I don’t think there is a single answer that will work for everyone, but I will offer some options.
Calmly discuss the roots of our education system. Our curriculum was developed in the late 1800’s by Victorians. Their motive was two-fold; to standardize an unruly, inconsistent system and mold young people to fit into society’s needs, such as factory workers.
The basic design of the system hasn’t changed in the last 130 plus years. The class curriculum is part of the grand design and shouldn’t be questioned.
Expect a lot of eye-rolling with this approach.
There really are students who do go on to become architects and engineers or historians or whatever the career path that matches the class complaint.
Taking the class exposes the student to the possibilities that may actually interest them.
When, inevitably, the child claims to have zero interest in blah, blah, blah, the response should be that they can’t really make that decision until they have completed the class.
At this point, a small foot is usually stamped and the child sulkily returns to work, which is all you really wanted in the first place.
LEARN HOW TO LEARN APPROACH
My personal approach to this question is the “learn how to learn”.
In other words, don’t think, Johnny, that this is all about algebra. It isn’t. This is teaching you how to learn. How to absorb, understand and apply knowledge that may seem confusing and frustrating. This process teaches you how to approach challenges in life.
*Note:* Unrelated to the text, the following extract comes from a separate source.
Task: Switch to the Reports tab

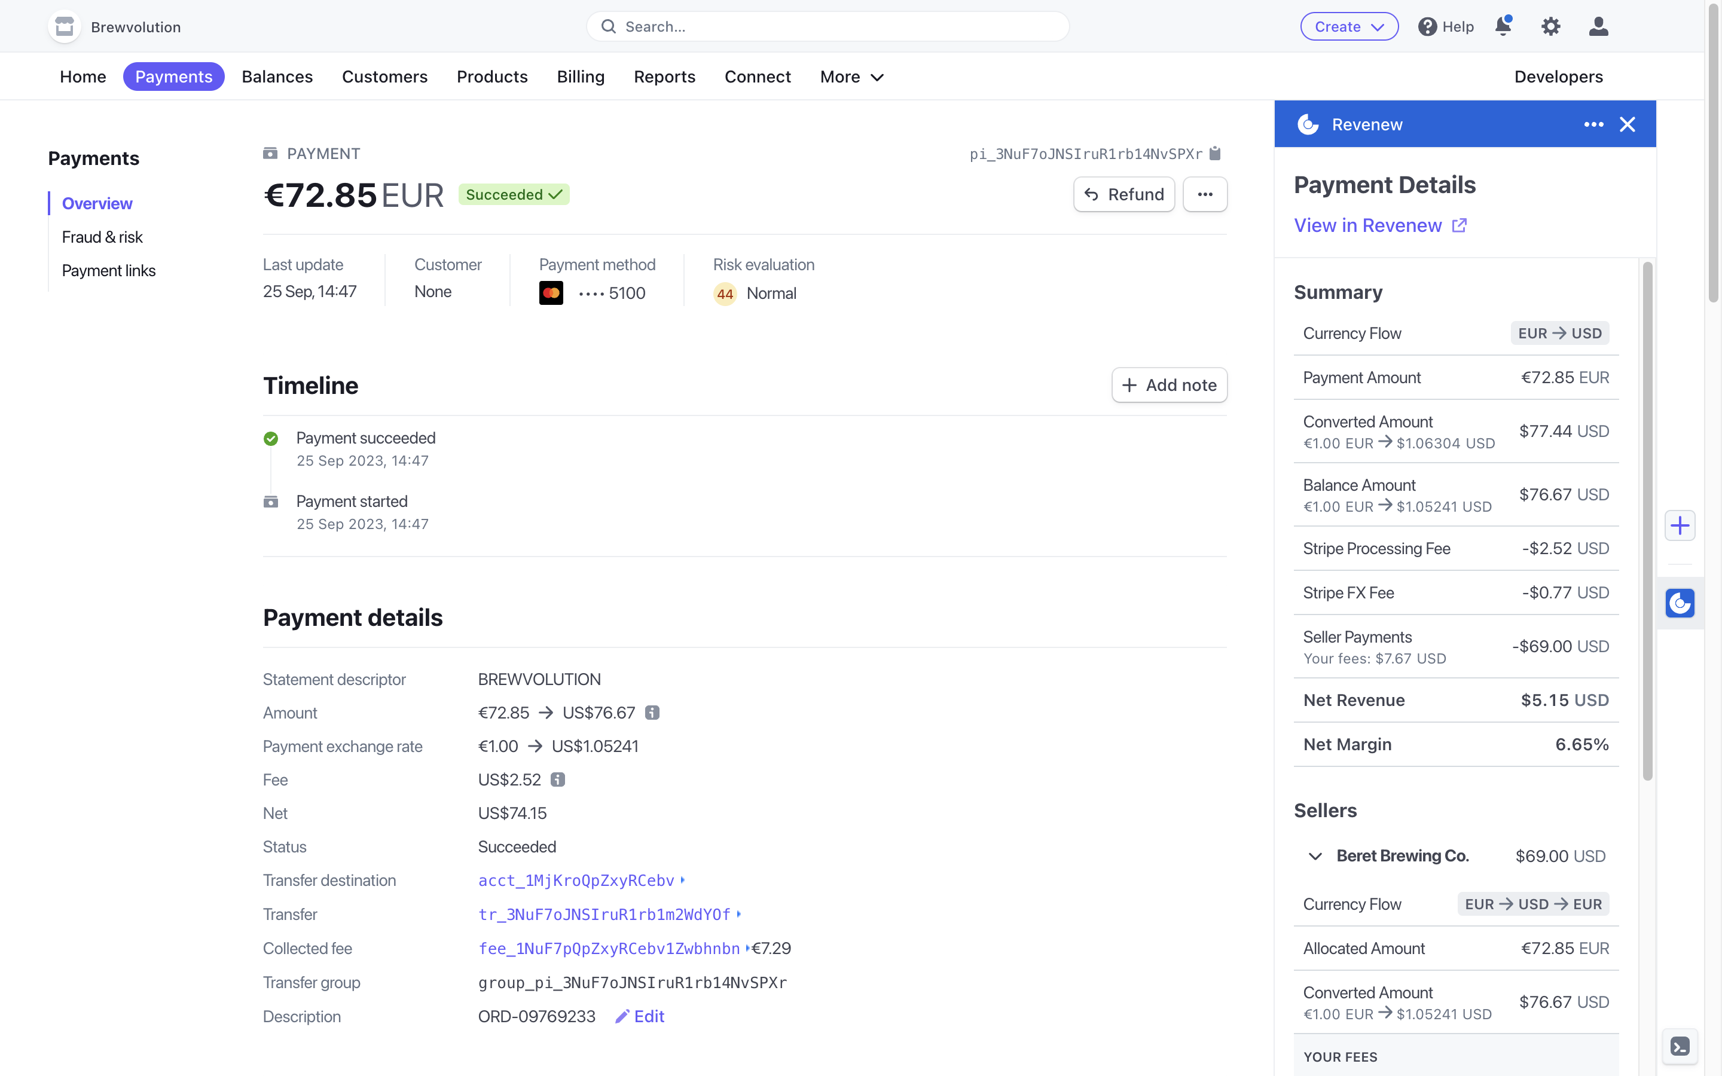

I promise you, Johnny, that future challenges will make Algebra seem like a piece of cake. Beating Algebra will help prepare you for the rest. Now, get back in there and learn something, Mister!
And isn’t that actually true? Doesn’t every challenge we face get just a little easier because we are slowly building our tools and coping mechanisms on how to handle them? If it isn’t algebra, then it’s the new boss or a new project dumped on our desk.
We may not appreciate everything we have to learn in school or think we will ever use, but we will. One way or the other.